━━━ Data entries
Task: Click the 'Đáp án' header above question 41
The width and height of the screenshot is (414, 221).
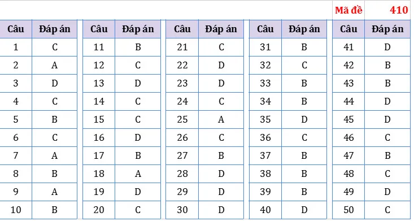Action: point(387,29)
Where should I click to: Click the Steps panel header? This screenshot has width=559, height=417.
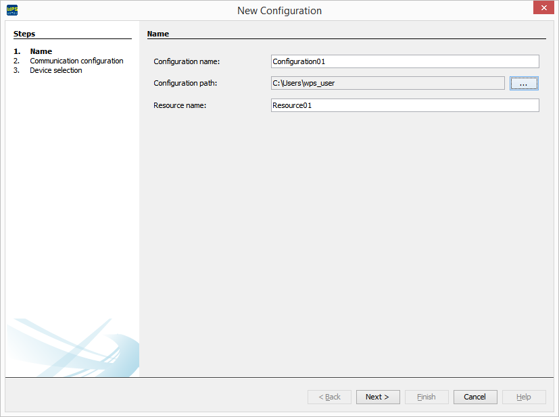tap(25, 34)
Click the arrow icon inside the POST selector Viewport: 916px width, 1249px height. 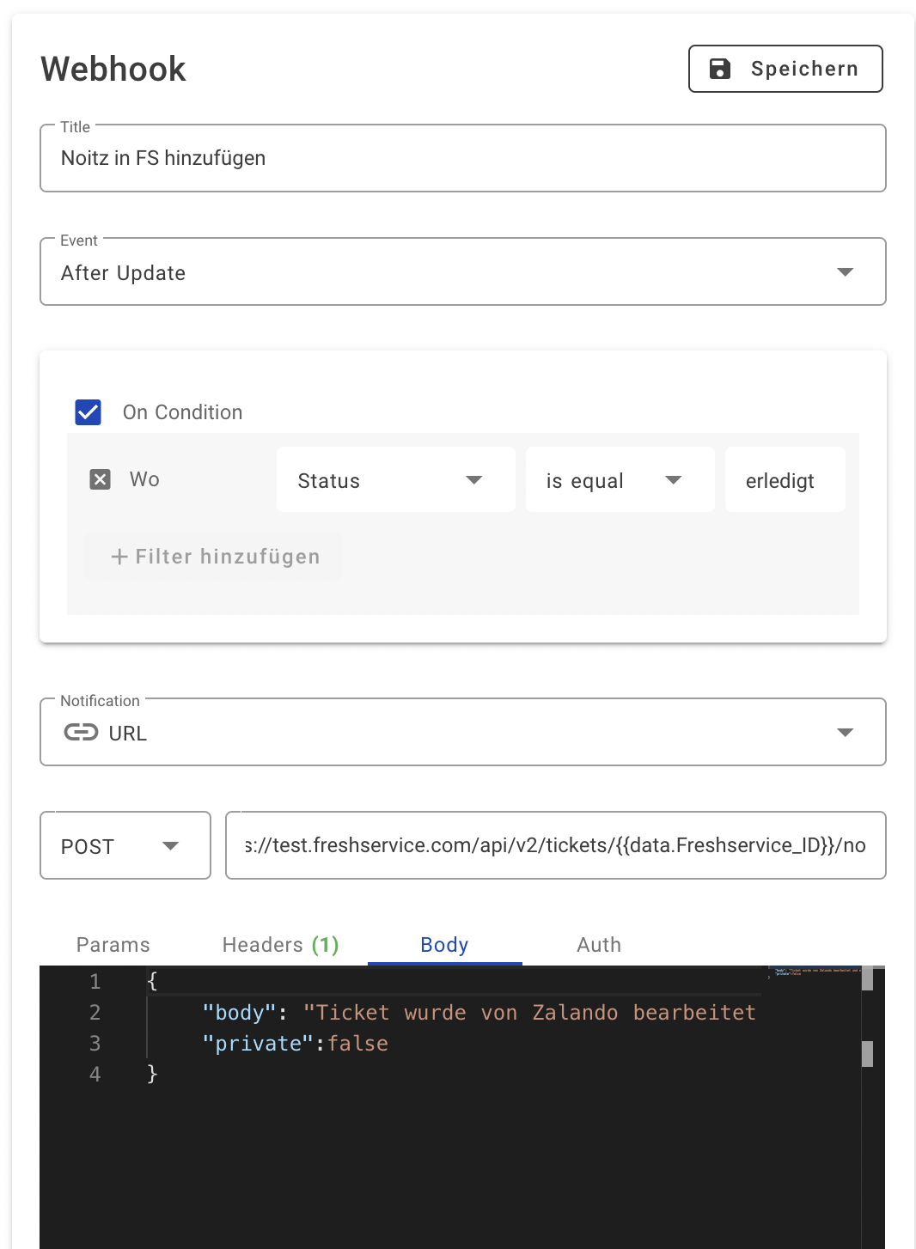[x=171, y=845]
━━━━━━
━━━ Data entries
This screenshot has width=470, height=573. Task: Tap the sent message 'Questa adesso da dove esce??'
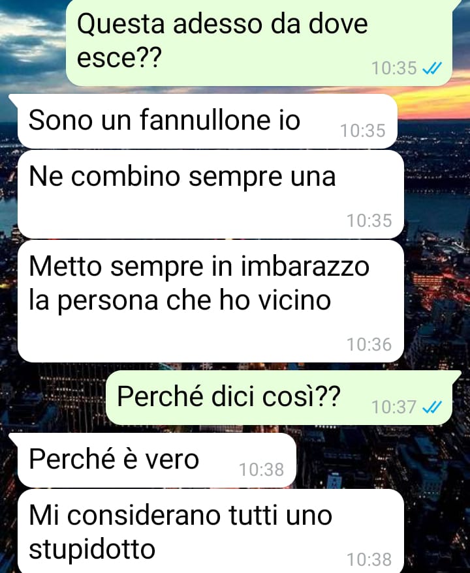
━━━━━━
━━━ Data entries
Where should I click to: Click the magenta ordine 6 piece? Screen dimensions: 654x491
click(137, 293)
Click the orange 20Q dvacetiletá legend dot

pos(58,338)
━━━━━━
Problem details:
Format the lines above as a Markdown table with the columns Row and Line. Begin at the line that contains "Where should I click to: Click the magenta", stop after the line that contains "pos(58,338)", number each row, and leave out blank lines.

Response below:
| Row | Line |
|---|---|
| 1 | Where should I click to: Click the magenta ordine 6 piece? Screen dimensions: 654x491 |
| 2 | click(137, 293) |
| 3 | Click the orange 20Q dvacetiletá legend dot |
| 4 | pos(58,338) |